**REQUIRED TASK 1:**
Print the records exactly, everything from their very first line down to the line containing "Looking at the screenshot, I should (x=1028, y=65).", with both of those lines included.

**SOURCE TEXT:**
CORRESP 1 filename1.htm ptsi20130830_corresp.htm

 

 

 

 

 

 

August 30, 2013

 

 

 

VIA EDGAR

 

United States Securities and Exchange Commission

Linda Cvrkel, Branch Chief

Division of Corporation Finance

United States Securities and Exchange Commission

100 F. Street, N.E.

Washington, D.C. 20549

 

Re: 

P.A.M. Transportation Services, Inc.

 

Form 10-K for the year ended December 31, 2012

 

Filed March 15, 2013

 

File No. 000-15057

 

 

Dear Ms. Cvrkel:

 

P.A.M. Transportation Services, Inc. (the “Company”) respectfully submits this letter in response to the comment letter, dated August 5, 2013, from the staff of the Division of Corporation Finance of the United States Securities and Exchange Commission relating to the above referenced filing of the Company. For your convenience, we have included the original staff comment prior to our response.

 

Form 10-K for the fiscal year ended December 31, 2012

 

 

Notes to the Consolidated Financial Statements

 

2. Trade Accounts Receivable, page 46

 

 

 

1.

Reference is made to the analysis of changes in the allowance for doubtful accounts for the years ended December 31, 2012, 2011 and 2010 at the bottom of page 46. Please explain to us and in the notes to the consolidated financial statements why it appears you recognized a credit for provision for bad debt of $(285) during 2012.

 

 
 

 

 

Company response:

 

The $(285) credit in our provision for bad debt resulted from a mis-categorization of certain charge-offs in the amount of $(476) in the “provision for bad debts” line of our disclosure. The following presentation of the 2012 information will be made in all future disclosures.

 

   

2012

 
   

(in thousands)

 

Balance --- beginning of year

  $ 2,074  

Provision for bad debts

    191  

Charge-offs

    (1,108 )

Recoveries

    -  

Balance --- end of year

  $ 1,157  

 

11. Federal and State Income Tax, page 53

 

 

2.

We note from your table of the significant components of your deferred tax liabilities and assets as of December 31, 2012 and 2011 you have total deferred tax assets of $28,789 and $25,683, respectively, for which no valuation allowance has been established for any of the deferred tax assets. We also note that you have a history of operating losses from fiscal 2008 through 2011 and continue to recognize operating losses for the three months ended March 31, 2013. In this regard, please tell us why management believes that no valuation allowance was needed to reduce your deferred tax assets to net realizable value when it appears that negative evidence exists to indicate the contrary. As part of your response, please provide us your analysis of positive and negative evidence considered by management in determining whether, based on the weight of that evidence, a valuation allowance for deferred tax assets was needed. Refer to ASC 280-10-30. Assuming a satisfactory response, please revise MD&A and your tax footnote to explain in detail how management was able to overcome the presumption that a valuation allowance for your deferred tax assets was needed in light of your history of operating losses.

**REQUIRED TASK 2:**
Output everything in the SEC comment-response letter from "P.A.M. Transportation Services, Inc. (the" down to "to our response.", copied word for word.

**INFORMATION PROVIDED:**

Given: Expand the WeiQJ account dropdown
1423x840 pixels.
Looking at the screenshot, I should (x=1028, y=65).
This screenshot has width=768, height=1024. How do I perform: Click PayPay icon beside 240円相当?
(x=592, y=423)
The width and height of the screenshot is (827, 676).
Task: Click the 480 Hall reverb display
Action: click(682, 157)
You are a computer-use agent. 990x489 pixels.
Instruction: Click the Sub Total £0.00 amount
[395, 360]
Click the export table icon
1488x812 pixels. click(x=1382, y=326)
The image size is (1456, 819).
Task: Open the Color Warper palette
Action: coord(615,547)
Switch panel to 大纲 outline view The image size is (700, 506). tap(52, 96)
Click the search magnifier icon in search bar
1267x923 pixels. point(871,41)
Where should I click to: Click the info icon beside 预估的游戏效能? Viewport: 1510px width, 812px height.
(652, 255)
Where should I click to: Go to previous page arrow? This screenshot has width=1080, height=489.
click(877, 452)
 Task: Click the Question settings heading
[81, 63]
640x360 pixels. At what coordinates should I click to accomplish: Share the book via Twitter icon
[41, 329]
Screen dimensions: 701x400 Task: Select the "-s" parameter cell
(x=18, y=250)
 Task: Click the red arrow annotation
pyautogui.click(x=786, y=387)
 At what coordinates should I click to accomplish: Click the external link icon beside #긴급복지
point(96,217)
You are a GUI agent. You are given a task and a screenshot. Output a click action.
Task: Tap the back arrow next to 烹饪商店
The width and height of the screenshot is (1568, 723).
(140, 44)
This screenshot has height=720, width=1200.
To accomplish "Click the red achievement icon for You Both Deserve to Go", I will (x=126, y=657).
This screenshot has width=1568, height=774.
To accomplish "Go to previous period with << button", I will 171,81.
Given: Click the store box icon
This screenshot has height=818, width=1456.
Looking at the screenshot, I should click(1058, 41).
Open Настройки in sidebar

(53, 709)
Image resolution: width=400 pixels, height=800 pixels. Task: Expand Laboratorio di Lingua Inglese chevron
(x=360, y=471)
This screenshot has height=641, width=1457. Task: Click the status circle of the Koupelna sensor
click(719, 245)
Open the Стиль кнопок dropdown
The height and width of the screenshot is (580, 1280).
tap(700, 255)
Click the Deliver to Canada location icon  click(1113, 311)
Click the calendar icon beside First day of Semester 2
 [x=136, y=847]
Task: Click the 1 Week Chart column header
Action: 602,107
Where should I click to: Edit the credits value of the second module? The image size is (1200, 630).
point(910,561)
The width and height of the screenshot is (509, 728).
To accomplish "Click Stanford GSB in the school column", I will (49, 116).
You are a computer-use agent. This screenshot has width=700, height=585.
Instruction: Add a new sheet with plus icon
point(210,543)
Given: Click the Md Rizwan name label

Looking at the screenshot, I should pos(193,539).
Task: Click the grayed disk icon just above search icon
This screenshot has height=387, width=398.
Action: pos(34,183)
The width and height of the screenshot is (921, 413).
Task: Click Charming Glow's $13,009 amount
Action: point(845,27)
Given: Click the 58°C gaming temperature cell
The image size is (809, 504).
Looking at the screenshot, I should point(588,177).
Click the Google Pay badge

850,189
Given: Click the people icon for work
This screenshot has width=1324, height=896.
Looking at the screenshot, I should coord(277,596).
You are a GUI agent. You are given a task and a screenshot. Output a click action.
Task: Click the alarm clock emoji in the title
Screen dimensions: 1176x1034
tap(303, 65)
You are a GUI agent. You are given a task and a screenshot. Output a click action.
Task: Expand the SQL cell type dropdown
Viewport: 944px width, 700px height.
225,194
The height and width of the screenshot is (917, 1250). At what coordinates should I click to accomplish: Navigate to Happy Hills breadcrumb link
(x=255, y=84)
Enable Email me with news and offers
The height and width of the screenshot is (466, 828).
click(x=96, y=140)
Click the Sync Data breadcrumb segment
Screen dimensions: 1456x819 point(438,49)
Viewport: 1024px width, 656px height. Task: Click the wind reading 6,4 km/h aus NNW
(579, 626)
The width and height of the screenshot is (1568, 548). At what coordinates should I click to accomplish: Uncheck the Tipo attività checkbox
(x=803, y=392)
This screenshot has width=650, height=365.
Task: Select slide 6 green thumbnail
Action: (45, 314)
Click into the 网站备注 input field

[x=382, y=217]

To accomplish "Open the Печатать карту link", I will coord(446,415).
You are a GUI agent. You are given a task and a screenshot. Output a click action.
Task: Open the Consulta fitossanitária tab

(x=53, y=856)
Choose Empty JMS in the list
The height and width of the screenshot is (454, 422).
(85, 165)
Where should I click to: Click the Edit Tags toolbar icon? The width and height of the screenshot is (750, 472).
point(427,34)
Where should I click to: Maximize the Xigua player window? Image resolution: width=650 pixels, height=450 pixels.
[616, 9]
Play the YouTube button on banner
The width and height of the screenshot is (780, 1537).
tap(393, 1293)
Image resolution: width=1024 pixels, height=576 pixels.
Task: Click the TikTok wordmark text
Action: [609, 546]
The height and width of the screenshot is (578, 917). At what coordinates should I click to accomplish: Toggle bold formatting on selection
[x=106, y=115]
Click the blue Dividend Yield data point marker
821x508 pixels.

**FULL RESPONSE 1:**
Given: Expand the WeiQJ account dropdown
1423x840 pixels.
Looking at the screenshot, I should (x=1028, y=65).

**FULL RESPONSE 2:**
P.A.M. Transportation Services, Inc. (the “Company”) respectfully submits this letter in response to the comment letter, dated August 5, 2013, from the staff of the Division of Corporation Finance of the United States Securities and Exchange Commission relating to the above referenced filing of the Company. For your convenience, we have included the original staff comment prior to our response.